As instituições católicas tinham-se naturalmente integrado na sociedade do
Antigo Regime: caído este, abalaram-se aquelas. Em 1834 foram extintas as
congregações religiosas – as masculinas logo e as femininas a prazo – e o
Governo passou a tutelar mais apertadamente ainda a vida da Igreja secular.

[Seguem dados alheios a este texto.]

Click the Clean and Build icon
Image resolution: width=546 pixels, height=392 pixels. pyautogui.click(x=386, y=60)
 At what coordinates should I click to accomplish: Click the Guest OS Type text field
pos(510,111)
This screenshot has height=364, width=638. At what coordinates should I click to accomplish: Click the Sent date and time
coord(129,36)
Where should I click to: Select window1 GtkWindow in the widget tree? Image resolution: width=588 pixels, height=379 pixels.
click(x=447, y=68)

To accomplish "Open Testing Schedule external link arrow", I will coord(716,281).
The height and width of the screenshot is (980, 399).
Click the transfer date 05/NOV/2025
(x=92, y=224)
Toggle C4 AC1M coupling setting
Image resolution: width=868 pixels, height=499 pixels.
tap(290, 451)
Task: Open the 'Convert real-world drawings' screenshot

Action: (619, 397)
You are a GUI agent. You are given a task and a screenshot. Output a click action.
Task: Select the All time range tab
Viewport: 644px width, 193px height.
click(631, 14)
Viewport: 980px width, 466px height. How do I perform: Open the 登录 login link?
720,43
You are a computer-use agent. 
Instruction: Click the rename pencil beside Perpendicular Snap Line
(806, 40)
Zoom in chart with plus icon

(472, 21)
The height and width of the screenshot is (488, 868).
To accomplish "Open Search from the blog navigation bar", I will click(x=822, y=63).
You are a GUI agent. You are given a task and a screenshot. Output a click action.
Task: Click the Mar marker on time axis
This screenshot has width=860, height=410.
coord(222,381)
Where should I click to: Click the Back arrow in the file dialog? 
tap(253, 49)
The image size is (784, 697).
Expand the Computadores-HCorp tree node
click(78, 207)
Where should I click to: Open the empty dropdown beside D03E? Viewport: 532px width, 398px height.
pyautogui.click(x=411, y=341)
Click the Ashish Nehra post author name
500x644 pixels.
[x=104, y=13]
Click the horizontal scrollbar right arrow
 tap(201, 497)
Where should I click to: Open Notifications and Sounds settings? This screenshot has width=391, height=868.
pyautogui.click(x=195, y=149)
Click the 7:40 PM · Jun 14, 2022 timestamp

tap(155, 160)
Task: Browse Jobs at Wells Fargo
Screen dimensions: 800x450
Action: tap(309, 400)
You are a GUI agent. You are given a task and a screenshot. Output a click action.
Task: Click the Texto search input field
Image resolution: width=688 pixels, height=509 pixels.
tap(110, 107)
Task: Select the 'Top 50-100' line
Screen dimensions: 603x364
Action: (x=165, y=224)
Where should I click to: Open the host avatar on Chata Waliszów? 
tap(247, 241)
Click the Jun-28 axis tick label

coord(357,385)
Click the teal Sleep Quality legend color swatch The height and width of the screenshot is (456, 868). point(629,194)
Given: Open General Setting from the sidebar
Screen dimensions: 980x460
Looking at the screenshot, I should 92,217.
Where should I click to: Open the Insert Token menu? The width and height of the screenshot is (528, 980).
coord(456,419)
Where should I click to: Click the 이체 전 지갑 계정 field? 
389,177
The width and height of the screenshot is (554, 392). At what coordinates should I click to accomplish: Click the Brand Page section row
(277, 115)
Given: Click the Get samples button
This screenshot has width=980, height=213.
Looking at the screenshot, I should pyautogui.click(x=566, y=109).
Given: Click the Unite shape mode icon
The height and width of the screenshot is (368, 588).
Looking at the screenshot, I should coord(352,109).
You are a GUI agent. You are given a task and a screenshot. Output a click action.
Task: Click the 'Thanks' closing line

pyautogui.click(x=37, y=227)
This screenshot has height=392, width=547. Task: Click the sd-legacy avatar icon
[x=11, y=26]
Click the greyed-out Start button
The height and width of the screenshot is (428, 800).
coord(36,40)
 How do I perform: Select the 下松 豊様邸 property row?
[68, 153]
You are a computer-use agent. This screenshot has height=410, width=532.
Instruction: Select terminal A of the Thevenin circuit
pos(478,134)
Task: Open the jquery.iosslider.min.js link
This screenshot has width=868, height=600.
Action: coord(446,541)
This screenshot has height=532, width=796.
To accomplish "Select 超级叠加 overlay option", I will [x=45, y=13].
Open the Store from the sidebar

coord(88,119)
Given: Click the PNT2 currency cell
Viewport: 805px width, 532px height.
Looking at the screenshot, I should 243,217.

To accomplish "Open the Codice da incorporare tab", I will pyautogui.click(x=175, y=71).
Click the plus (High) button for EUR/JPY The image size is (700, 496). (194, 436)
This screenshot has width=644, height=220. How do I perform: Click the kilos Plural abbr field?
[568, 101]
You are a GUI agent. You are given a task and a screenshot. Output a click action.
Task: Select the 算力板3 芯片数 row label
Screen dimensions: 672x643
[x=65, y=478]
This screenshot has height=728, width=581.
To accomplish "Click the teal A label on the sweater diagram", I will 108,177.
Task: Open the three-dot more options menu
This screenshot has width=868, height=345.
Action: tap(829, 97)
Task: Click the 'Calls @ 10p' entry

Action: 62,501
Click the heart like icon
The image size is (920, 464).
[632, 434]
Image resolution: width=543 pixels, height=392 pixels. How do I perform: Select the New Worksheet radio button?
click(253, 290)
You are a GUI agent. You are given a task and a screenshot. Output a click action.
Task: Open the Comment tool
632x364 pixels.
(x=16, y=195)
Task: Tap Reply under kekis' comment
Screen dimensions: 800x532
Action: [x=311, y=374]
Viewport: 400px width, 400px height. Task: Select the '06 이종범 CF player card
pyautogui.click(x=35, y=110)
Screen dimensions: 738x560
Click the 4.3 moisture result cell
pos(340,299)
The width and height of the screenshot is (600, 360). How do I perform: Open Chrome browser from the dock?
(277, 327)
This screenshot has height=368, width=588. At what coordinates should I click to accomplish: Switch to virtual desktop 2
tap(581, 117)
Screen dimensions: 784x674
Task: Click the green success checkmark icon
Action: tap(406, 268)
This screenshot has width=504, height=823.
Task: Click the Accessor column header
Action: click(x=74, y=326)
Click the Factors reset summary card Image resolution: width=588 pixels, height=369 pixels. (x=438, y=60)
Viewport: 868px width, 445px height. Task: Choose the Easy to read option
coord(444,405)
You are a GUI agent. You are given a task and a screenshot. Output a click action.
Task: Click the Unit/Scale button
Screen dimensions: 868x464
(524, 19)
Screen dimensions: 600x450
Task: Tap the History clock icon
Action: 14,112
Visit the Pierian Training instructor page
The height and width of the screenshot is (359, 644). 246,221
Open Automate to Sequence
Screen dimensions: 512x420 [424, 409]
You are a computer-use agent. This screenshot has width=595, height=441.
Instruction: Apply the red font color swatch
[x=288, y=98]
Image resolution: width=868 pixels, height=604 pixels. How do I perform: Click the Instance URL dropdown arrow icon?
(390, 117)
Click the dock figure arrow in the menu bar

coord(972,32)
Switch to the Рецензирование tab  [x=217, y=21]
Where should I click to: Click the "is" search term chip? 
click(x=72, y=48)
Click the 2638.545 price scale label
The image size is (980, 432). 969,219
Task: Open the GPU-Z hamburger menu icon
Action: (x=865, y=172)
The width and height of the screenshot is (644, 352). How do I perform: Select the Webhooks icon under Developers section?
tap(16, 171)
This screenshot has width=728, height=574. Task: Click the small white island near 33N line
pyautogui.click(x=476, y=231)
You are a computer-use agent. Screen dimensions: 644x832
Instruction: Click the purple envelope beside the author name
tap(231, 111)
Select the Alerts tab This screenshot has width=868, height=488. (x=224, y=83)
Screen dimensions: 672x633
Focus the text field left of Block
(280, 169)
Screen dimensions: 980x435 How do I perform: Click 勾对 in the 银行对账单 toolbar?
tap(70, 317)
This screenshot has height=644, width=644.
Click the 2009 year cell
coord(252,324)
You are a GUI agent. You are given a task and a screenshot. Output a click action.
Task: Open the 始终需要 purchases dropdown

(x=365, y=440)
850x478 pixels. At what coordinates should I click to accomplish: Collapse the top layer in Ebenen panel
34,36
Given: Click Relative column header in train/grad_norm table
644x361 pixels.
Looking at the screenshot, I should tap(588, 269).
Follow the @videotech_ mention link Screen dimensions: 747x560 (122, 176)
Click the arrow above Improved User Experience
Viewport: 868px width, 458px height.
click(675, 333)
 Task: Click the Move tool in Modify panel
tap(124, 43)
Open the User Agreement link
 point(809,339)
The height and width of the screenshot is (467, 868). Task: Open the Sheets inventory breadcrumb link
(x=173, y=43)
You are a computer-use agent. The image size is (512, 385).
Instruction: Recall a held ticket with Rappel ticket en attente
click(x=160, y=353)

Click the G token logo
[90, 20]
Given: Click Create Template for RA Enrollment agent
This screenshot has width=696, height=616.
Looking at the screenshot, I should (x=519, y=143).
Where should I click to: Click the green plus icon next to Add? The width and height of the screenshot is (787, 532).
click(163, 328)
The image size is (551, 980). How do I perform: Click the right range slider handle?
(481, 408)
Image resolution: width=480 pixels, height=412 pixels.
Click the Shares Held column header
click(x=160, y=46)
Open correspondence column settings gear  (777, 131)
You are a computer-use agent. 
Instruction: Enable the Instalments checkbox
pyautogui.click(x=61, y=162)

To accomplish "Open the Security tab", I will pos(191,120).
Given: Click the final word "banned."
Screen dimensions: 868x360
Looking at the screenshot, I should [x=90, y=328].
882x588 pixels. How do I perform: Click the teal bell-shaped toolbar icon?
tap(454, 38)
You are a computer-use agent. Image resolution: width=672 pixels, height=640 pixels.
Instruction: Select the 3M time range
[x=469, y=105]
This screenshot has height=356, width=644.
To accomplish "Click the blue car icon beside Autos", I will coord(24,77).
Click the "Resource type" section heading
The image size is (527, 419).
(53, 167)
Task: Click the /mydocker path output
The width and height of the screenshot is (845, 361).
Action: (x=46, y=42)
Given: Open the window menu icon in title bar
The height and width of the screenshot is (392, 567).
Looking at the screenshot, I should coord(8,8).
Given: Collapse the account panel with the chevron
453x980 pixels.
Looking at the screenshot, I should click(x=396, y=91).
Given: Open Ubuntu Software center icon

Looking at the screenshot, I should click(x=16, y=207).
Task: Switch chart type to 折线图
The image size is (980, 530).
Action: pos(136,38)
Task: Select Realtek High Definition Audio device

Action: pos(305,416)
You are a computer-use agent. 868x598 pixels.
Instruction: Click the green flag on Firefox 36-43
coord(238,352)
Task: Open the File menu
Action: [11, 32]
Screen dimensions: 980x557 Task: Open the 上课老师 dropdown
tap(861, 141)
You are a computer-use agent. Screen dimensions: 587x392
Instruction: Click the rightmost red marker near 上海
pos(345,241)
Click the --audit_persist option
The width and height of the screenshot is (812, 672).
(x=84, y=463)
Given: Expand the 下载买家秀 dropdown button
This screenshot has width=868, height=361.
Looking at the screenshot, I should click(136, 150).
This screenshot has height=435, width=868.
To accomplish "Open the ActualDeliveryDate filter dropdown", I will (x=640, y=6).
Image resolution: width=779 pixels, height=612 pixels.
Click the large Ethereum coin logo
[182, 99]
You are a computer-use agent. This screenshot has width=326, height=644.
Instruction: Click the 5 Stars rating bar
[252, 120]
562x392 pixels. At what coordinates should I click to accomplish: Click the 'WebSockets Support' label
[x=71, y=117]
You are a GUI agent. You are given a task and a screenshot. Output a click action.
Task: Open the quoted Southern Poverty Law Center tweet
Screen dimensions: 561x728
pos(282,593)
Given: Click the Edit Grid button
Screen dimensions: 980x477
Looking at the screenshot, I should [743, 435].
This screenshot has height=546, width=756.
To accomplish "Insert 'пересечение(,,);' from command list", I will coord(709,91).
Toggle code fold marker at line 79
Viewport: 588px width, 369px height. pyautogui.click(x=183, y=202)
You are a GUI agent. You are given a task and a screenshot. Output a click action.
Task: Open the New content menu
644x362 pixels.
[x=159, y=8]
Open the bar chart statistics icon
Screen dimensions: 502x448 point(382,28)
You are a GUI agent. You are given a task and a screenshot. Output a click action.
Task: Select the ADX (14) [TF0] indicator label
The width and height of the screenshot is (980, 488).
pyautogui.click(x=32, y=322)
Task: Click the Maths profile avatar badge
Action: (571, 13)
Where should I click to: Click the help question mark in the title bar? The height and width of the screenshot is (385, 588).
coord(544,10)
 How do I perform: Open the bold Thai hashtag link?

Além disto, olhava com muita desconfiança para tudo quanto vinha de fora, de
Roma especialmente, como atentatório da independência portuguesa e da religião
«nacional». Esta suspicácia do liberalismo português, herdada depois pelo
republicanismo, em relação a Roma e às congregações religiosas a ela ligadas,
foi um dos fatores mais persistentes da reserva de muitos católicos portugueses
em relação às instituições políticas, o que poderá ajudar a explicar o
desenraizamento e a brevidade delas.
Ora,
foi também a propósito da devoção mariana que esta nova situação se agudizou.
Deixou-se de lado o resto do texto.